It shouldn’t make us feel unworthy or rejected or sad or fill our hearts with despair.  It shouldn’t diminish us or darken our days.

Love shouldn’t be the hardest thing we do; life will throw hard at us in so many other ways.

It shouldn’t hurt to love someone.

We shouldn’t have to torment ourselves, praying every night for the one we love to love us in return.  We shouldn’t have to wake up every morning wondering if today is the day—the day they will finally reciprocate all that love we’ve been giving so unconditionally.

We just shouldn’t.

You have to love in a way that serves your highest good.  Your love is a gift and it should be shared with those who will treat it as such.

There are so many different ways to love someone, so many different ways to show a person love.
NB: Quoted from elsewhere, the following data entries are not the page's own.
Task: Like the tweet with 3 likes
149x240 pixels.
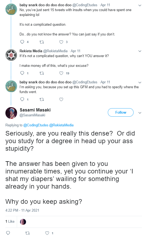Action: tap(61, 42)
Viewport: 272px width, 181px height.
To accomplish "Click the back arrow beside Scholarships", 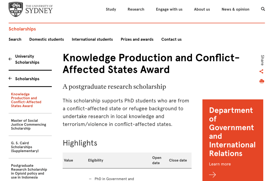I will click(x=10, y=79).
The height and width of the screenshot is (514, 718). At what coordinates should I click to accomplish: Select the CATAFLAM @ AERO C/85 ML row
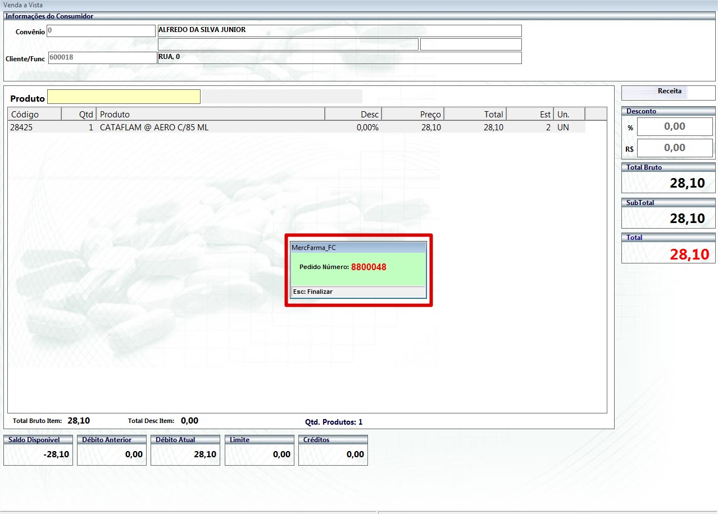pyautogui.click(x=225, y=128)
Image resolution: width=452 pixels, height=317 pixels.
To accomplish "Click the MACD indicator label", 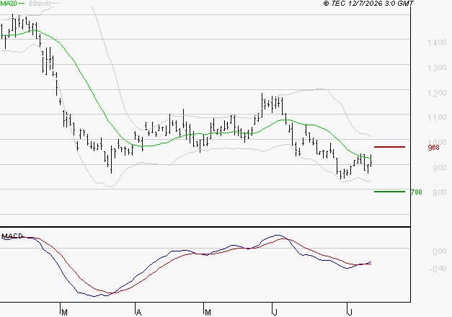I will [12, 236].
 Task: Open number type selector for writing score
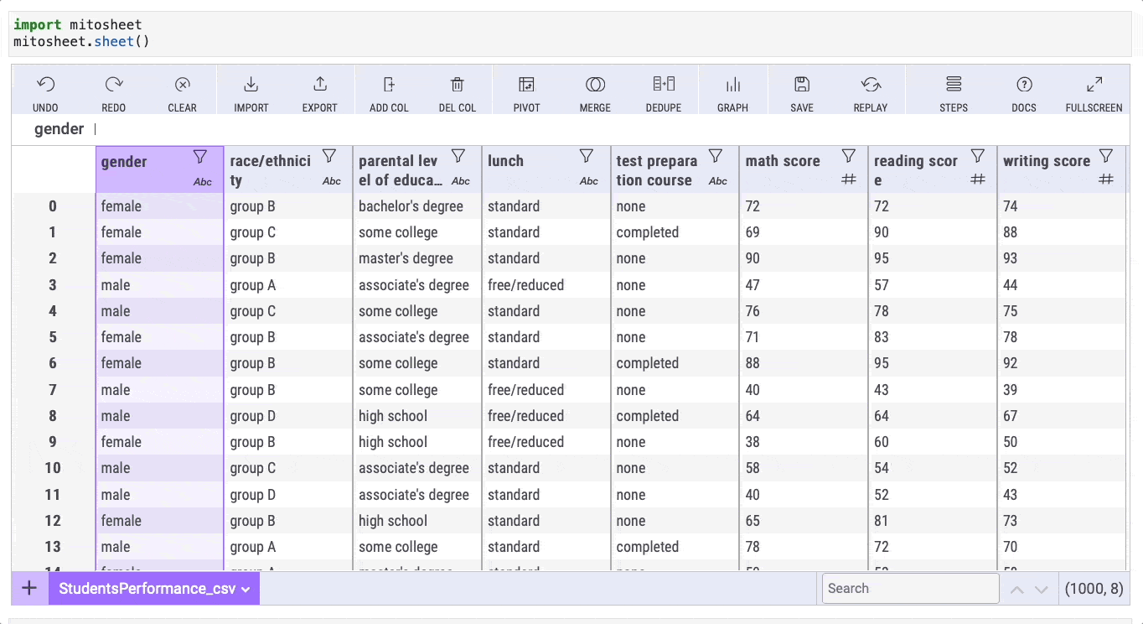tap(1106, 179)
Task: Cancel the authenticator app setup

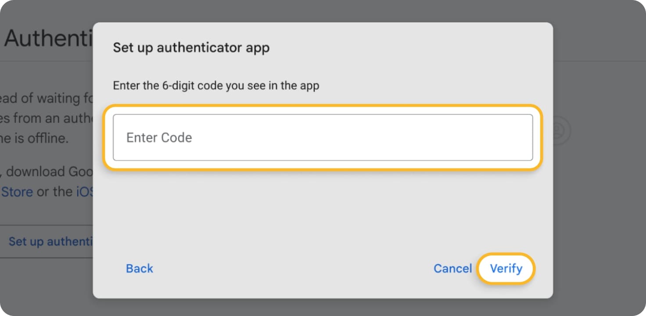Action: [x=452, y=269]
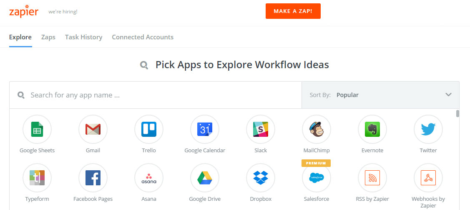
Task: Open the Sort By Popular dropdown
Action: [x=380, y=95]
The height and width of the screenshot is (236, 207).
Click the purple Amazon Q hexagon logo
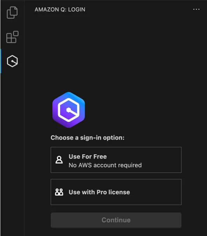(69, 110)
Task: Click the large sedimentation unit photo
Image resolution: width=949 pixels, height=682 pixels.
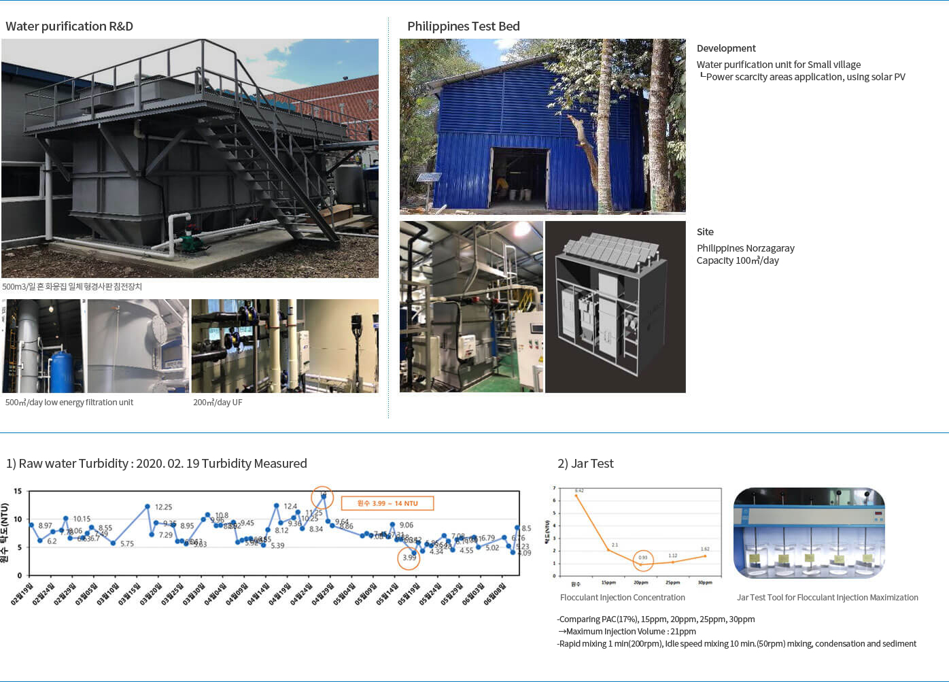Action: pyautogui.click(x=190, y=158)
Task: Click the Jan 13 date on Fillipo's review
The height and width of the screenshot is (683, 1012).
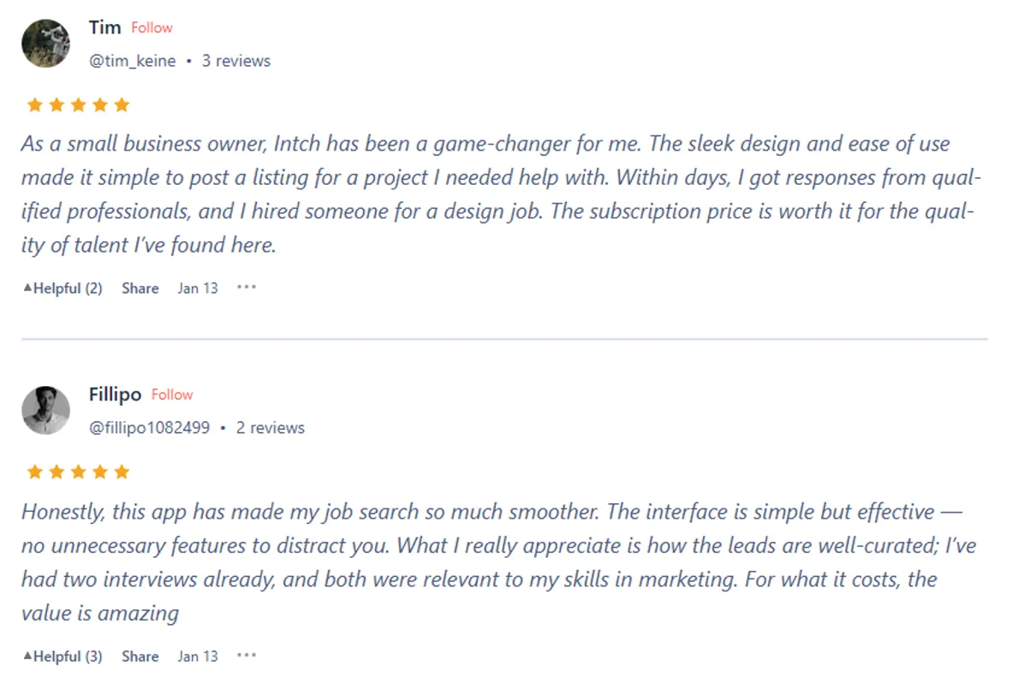Action: [198, 656]
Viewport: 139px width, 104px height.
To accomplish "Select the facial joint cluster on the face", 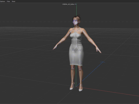I will (x=76, y=22).
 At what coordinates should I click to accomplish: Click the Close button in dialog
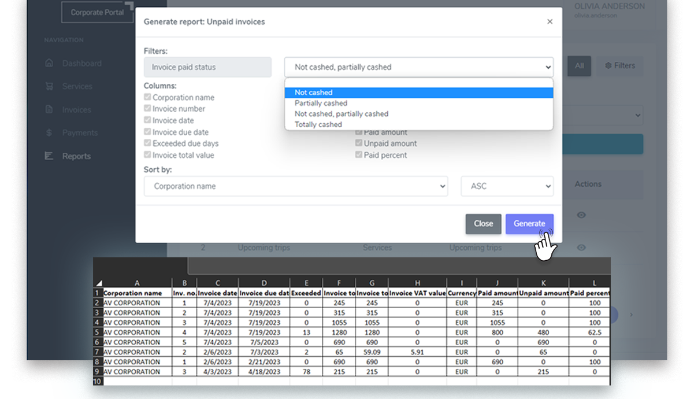click(x=483, y=224)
Love doesn’t always stay the same or fit the definition we have solidified in our mindsLove can take on many shapes.  It can grow and expand over time, or evolve into something else entirely.

It can be given face-to-face, but just as easily it can come from a distance, from a safe we place we’ve created where our happiness and health is protected first.

Always, love should feel buoyant and natural—easy to give out, easy to receive back.

Love should make us sparkle—or at least feel like we are bursting with light, shining from within.

And we don’t have to wait eight seconds or eighteen months or eighty years to find it.

We simply need to start by loving ourselves…unconditionally.